#### [Excerpted text]
※
Through five thousand years heredity, intensified by isolation, has produced and reproduced their race characteristics until they are concrete; unchangeable, mentally, physically, or morally. And though wherever they go they disseminate vices that kill mentally and physically and transmit their effect to the third and fourth generations, they are more to be feared for their virtues than their vices; born and inured through centuries to toil and privation there is no competing with them by those born in and accustomed to the requirements of Western civilization, however low the type may be. To do so life would not be worth the having.
Experience has taught us that wherever they are, regardless of disadvantages, that in whatever avenue of industry or labor they engage, they have, without exception, driven forth from thence all competition. They come to us without wealth and absorb ours. True, we have their labor, but its price is sent home to enrich the land of their birth, and thus are we monthly the poorer by millions of dollars that under other immigration would remain in and increase our national wealth. They consume but the minimum, the greater portion of which is imported from their native land, thus again depriving our citizens of the opportunities for labor, as consumption is a prerequisite to production. Their immigrations have been invasions. In no instance have they been welcomed to any country by its inhabitants; but, on the contrary, from their first migration down to the present time they have not only been met with protests, but persecution and bloodshed have been the result.
The history of their early migrations teaches us that though massacred by the tens of thousands and the deportation of the remainder, they have repeatedly returned and endured the same persecution and fate, until now they practically dominate and possess that land.
The history of their emigration to and deportment from the Philippine Islands is a chapter of persecution, rapine, carnage, and horrors for nearly one hundred years.
There are other notable instances, had I the space to include them.
On our own soil, in this decade, history but repeated itself in the Rock Springs massacre, its perpetrators incited by the same cause, the same spirit, and giving the same reasons for the outrage as were given three hundred years ago. There must be some fundamental reason for these recurrences, and if this people are permitted to further invade us we must expect repetitions.
In all the history of their migration there is no instance of their ever having assimilated with any other race, submitting or conforming to its laws, religion, or customs. Race prejudices and antipathies innate in mankind were too resistant. Change of conditions, however great, has never produced any change in them. They, under all conditions and circumstances, have remained true to their civilization. Wherever they are, they are a people apart, without social intercourse with other races.
Races so dissimilar cannot assimilate and hence cannot exist together in unity, peace or prosperity — one or the other must survive and the older, the simple, will exhaust the newer and more complex. This is a law of nature, and China, with from six hundred and fifty to seven hundred and fifty millions of people to draw from, if permitted, will possess this land.
In the earlier history of our nation, when society was comparatively simple and our country sparsely settled, our forefathers were imbued with the French theories of "liberty, equality, and fraternity," and declared this land a "refuge for the oppressed and destitute of all nations." They believed that a Democracy, pure and simple, would evolve a high state of civilization, in which all mankind should and would share.
※
Word and element pointing entries:
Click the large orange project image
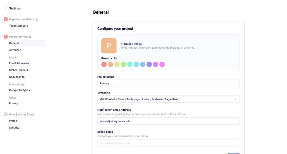The image size is (287, 154). click(x=109, y=46)
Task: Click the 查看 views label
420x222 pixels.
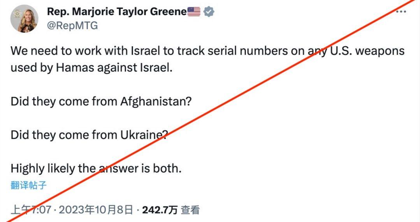Action: point(190,210)
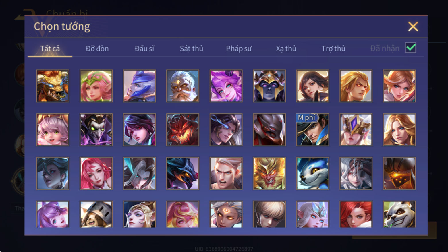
※
#### [Task instructions]
Rewrite the excerpted text starting with "The history of their early" and going on through "must expect repetitions.", replacing "chapter" with "record".

#### [Solution]
The history of their early migrations teaches us that though massacred by the tens of thousands and the deportation of the remainder, they have repeatedly returned and endured the same persecution and fate, until now they practically dominate and possess that land.
The history of their emigration to and deportment from the Philippine Islands is a record of persecution, rapine, carnage, and horrors for nearly one hundred years.
There are other notable instances, had I the space to include them.
On our own soil, in this decade, history but repeated itself in the Rock Springs massacre, its perpetrators incited by the same cause, the same spirit, and giving the same reasons for the outrage as were given three hundred years ago. There must be some fundamental reason for these recurrences, and if this people are permitted to further invade us we must expect repetitions.